## STATED PROBLEM
Repeat the records from the line with "How do I perform: Select" up to and including the line with "coord(100,236)", leaving the pictures out.

## ENTRIES SHOWN
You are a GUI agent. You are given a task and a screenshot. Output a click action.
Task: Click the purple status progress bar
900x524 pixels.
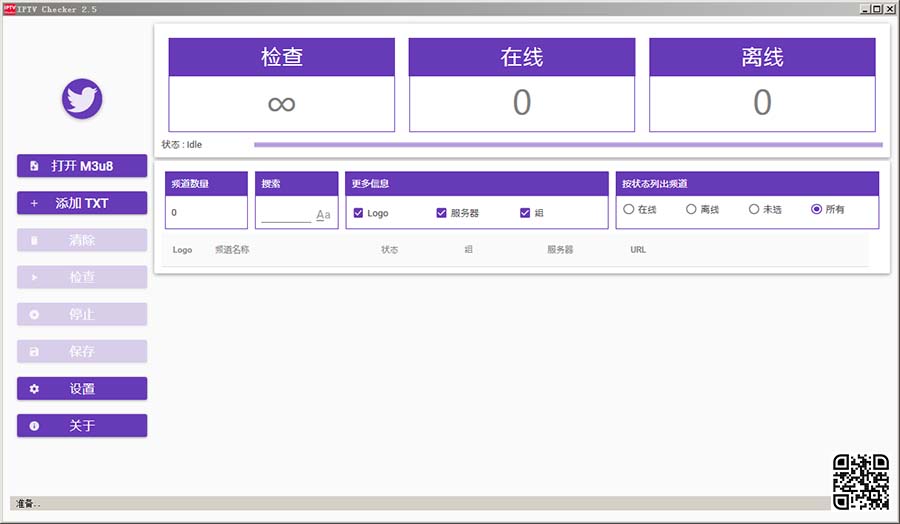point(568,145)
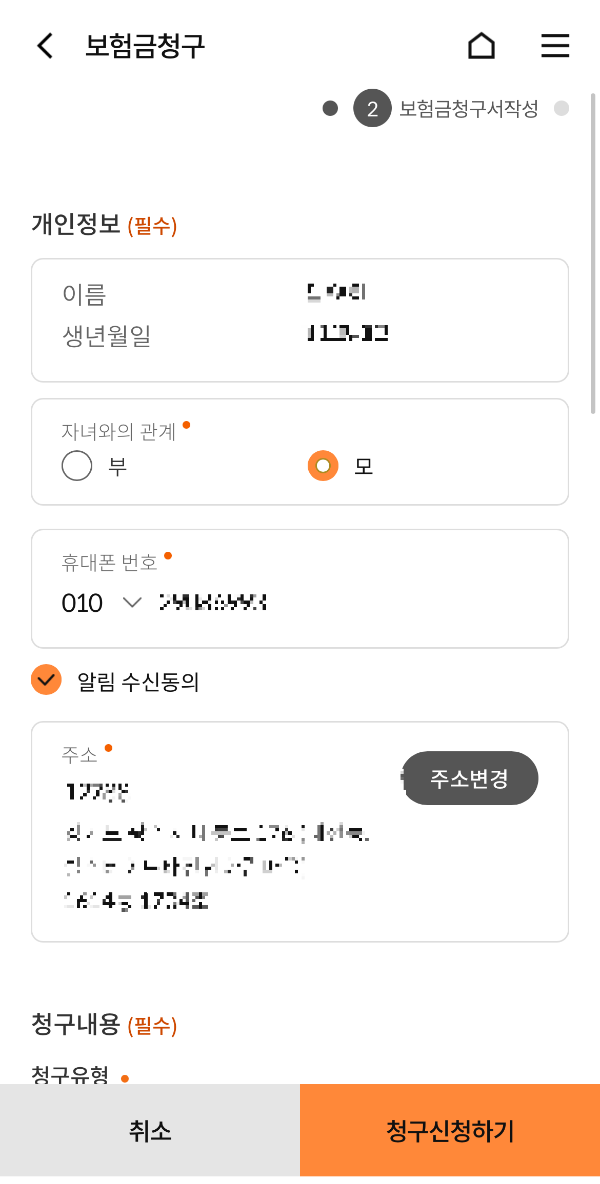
---
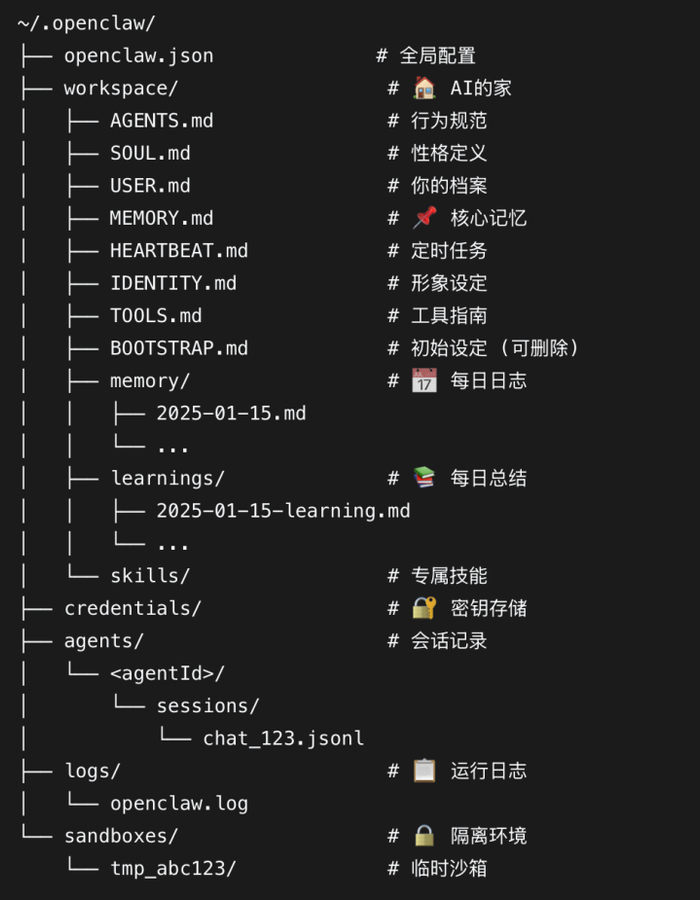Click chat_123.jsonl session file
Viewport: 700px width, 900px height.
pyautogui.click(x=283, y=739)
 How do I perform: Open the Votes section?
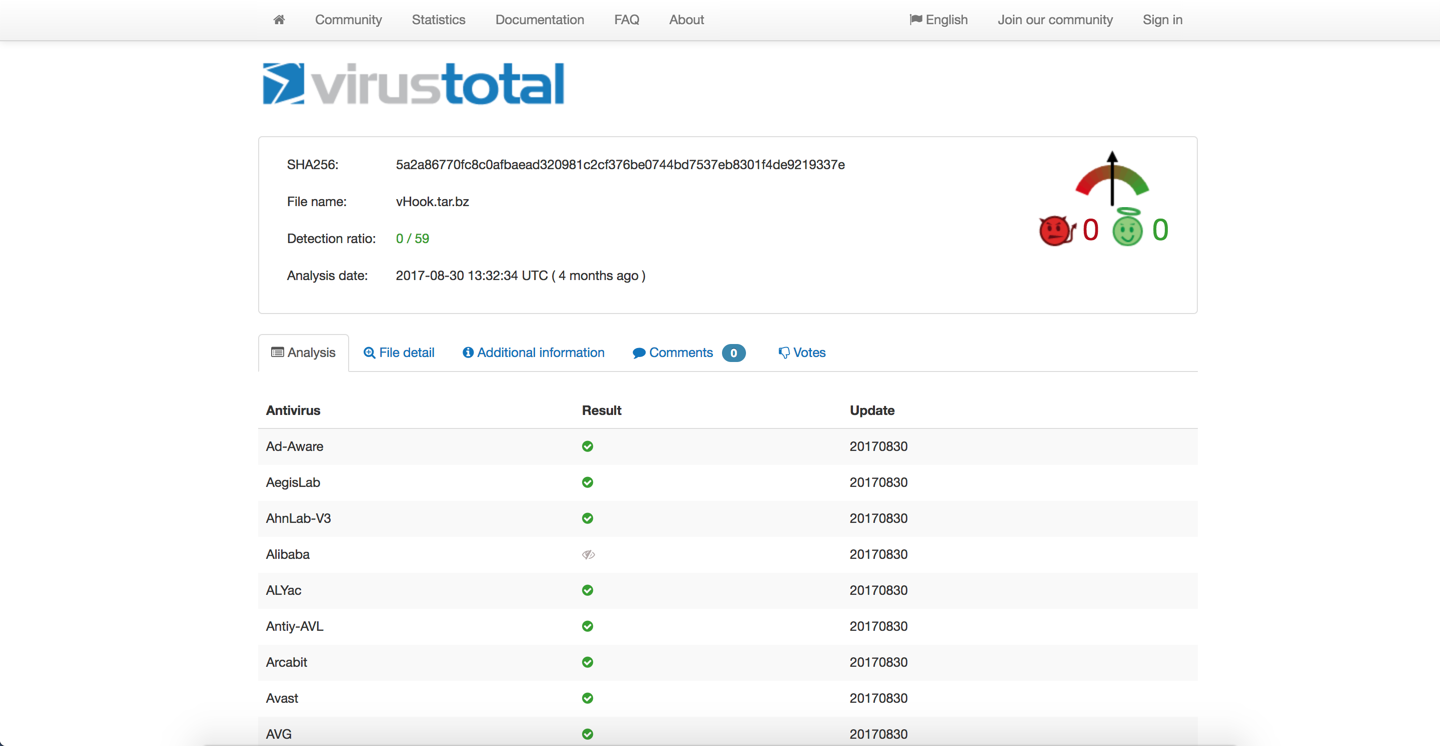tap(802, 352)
...
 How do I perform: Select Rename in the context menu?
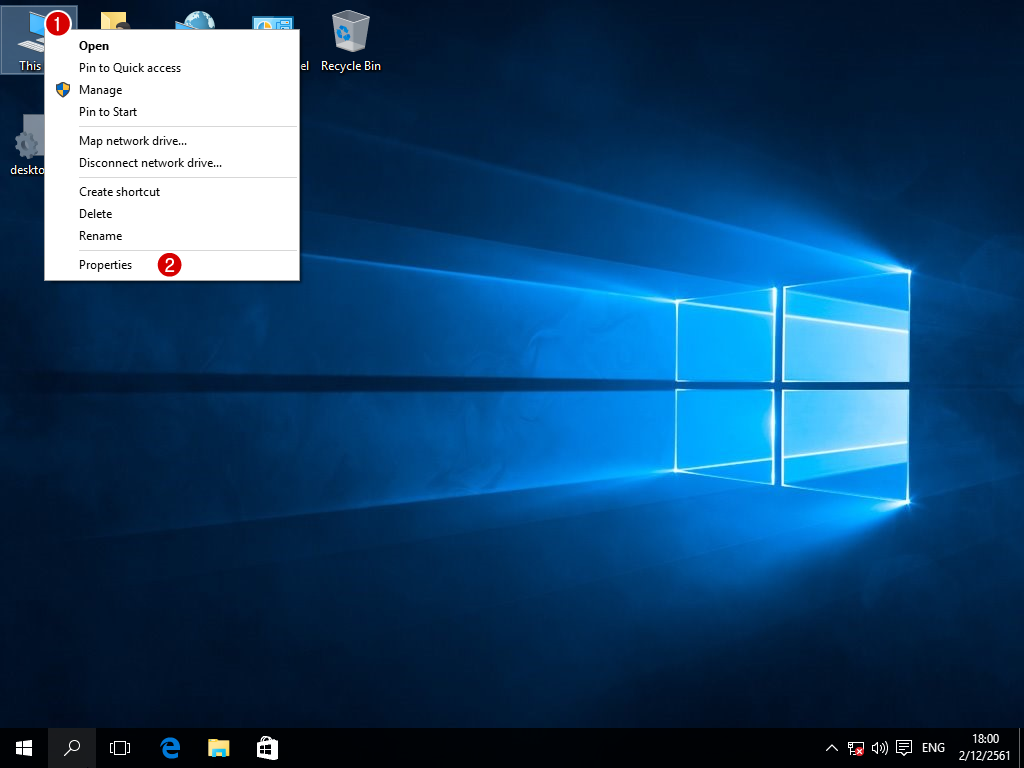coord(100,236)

## EXERCISE ANSWER
 How do I perform: Select Rename in the context menu?
coord(100,236)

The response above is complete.